TEXTE SOURCE:
──────────────────────────────
Arrêtons de suivre le flux incessant des nouveautés le temps d'un instant et regardons ensemble dans le rétroviseur. Dans cette série d'articles, nous allons vous faire (re)découvrir le charme des vieux jeux récompensés au Spiel des Jahres entre 1979 et 2000.
Allez, on souffle sur ce couvercle recouvert de poussière, et on ouvre Heimlich & Co.
Remarques préliminaires
L’auteur du jeu, Wolfgang Kramer, sera plus largement connu quelques années plus tard pour ses célèbres 6 qui prend, Tikal, Verlixxt (ToucanDoIt) ou encore El Grande. Miam Miam, que des succulents jeux !
En déboitant Heimlich & Co, une première chose me surprend. Cette grande boîte accueille un grand plateau et des « espions » en bois surdimensionnés. Chaque bonhomme en bois fait la taille d’une paume de main. Ils sont juste énormes sans aucune raison. Ce genre de folie était possible dans les années 80, quand l’industrie ne comptait pas chaque centime. Aujourd’hui, vous auriez sans doute droit à des mini-meeples. Ici, on est dans le palpable et l’intemporel.
Heimlich & Co, c'est quoi ?
Heimlich & Co est un jeu de plateau de bluff et de déduction. Chaque joueur incarne un espion secret d’une couleur qu’il est le seul à connaître.
À son tour de jeu, chaque joueur lance un dé et déplace n'importe quel pion espion (pas forcément le sien). Lorsqu’un pion espion arrive sur le coffre-fort, on fait une pause dans le jeu.
Chaque pion de couleur avance sur la piste des scores en fonction de sa position. Certains bâtiments font gagner entre 1 et 10 points, et d’autres font perdre des points.
Puis on déplace le coffre-fort sur une nouvelle case, et la partie continue jusqu’à ce qu’un autre espion se déplace à nouveau dessus. On fait un décompte, et ça continue ainsi de suite.
Le récit de notre partie
C’est brillant de simplicité !
──────────────────────────────
DONNÉES FOURNIES:
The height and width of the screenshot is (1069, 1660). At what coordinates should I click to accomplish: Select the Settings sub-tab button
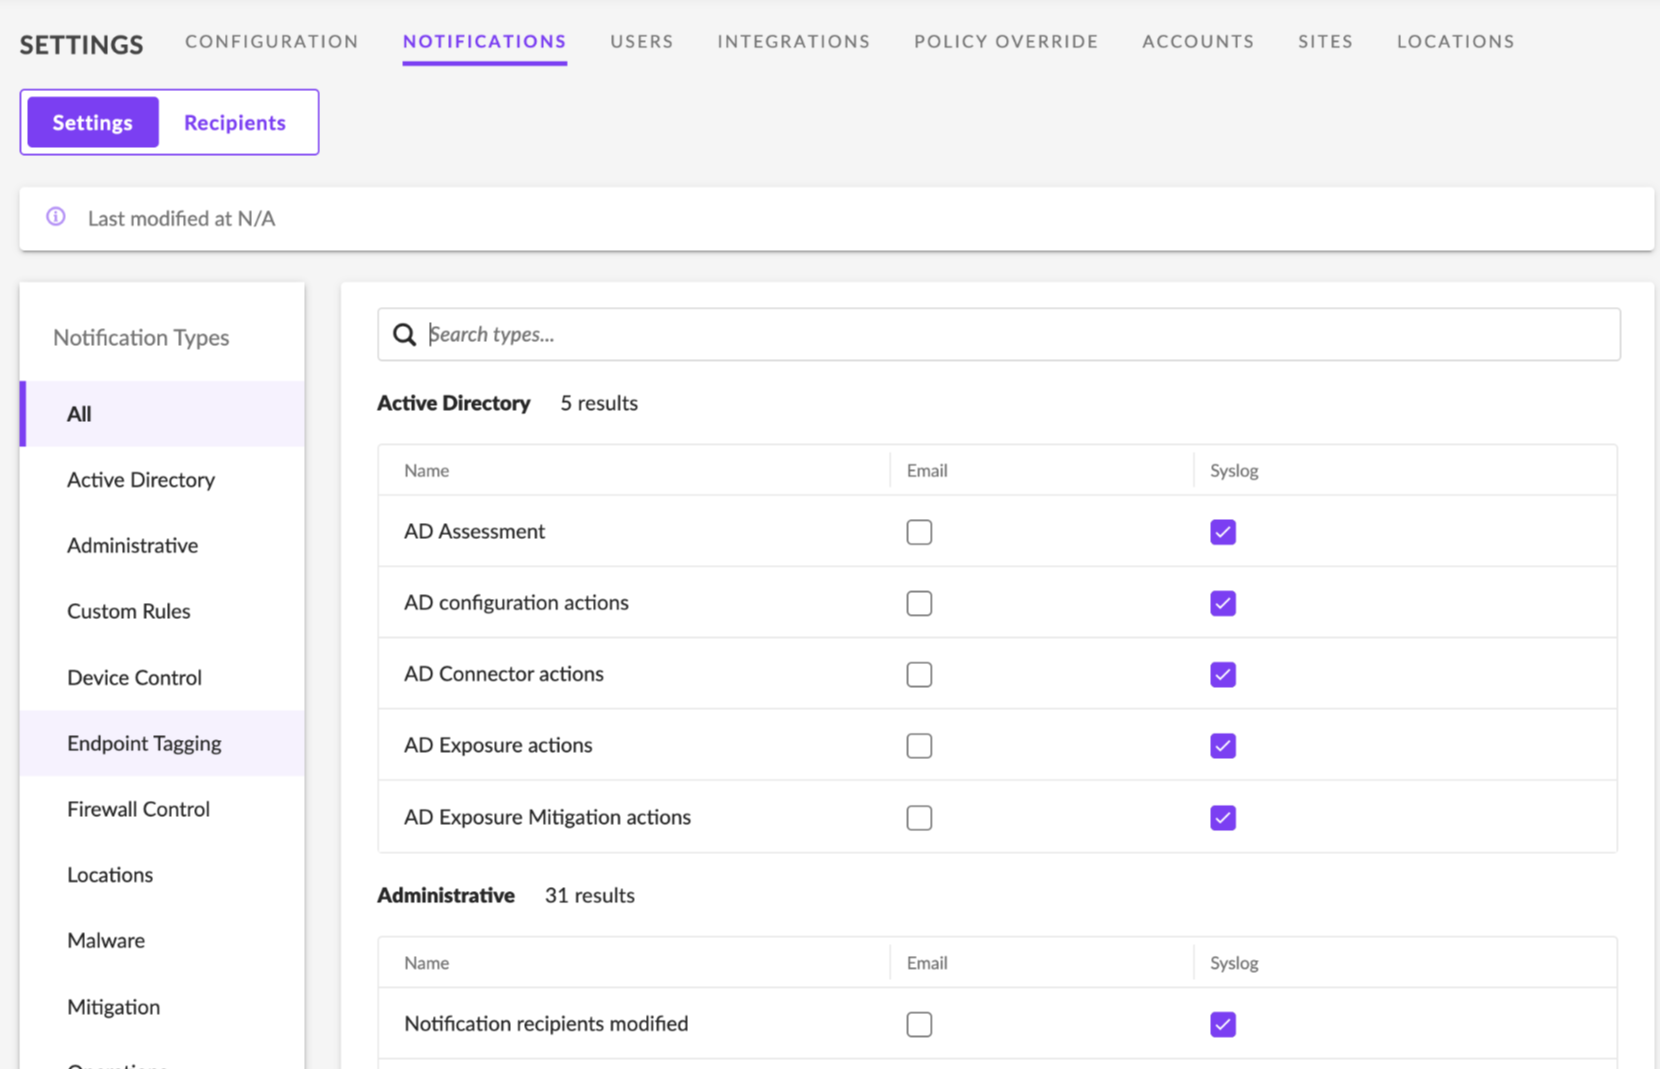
──────────────────────────────
CONSIGNE A: Recopiez, s'il vous plaît, le passage de l'article sur Heimlich & Co qui commence à « Heimlich & Co, c'est » et se termine à « de simplicité ! ».
CONSIGNE B:
Répondez aux questions suivantes à partir de l'article sur Heimlich & Co :
(i) Qui est l'auteur du jeu ?
(ii) Que fait-on lorsqu'un pion espion arrive sur le coffre-fort ?
(iii) Combien de points certains bâtiments font-ils gagner ?

RÉPONSE COMPLÈTE A:
Heimlich & Co, c'est quoi ?
Heimlich & Co est un jeu de plateau de bluff et de déduction. Chaque joueur incarne un espion secret d’une couleur qu’il est le seul à connaître.
À son tour de jeu, chaque joueur lance un dé et déplace n'importe quel pion espion (pas forcément le sien). Lorsqu’un pion espion arrive sur le coffre-fort, on fait une pause dans le jeu.
Chaque pion de couleur avance sur la piste des scores en fonction de sa position. Certains bâtiments font gagner entre 1 et 10 points, et d’autres font perdre des points.
Puis on déplace le coffre-fort sur une nouvelle case, et la partie continue jusqu’à ce qu’un autre espion se déplace à nouveau dessus. On fait un décompte, et ça continue ainsi de suite.
Le récit de notre partie
C’est brillant de simplicité !

RÉPONSE COMPLÈTE B:
(i) Wolfgang Kramer.
(ii) On fait une pause dans le jeu.
(iii) Entre 1 et 10 points.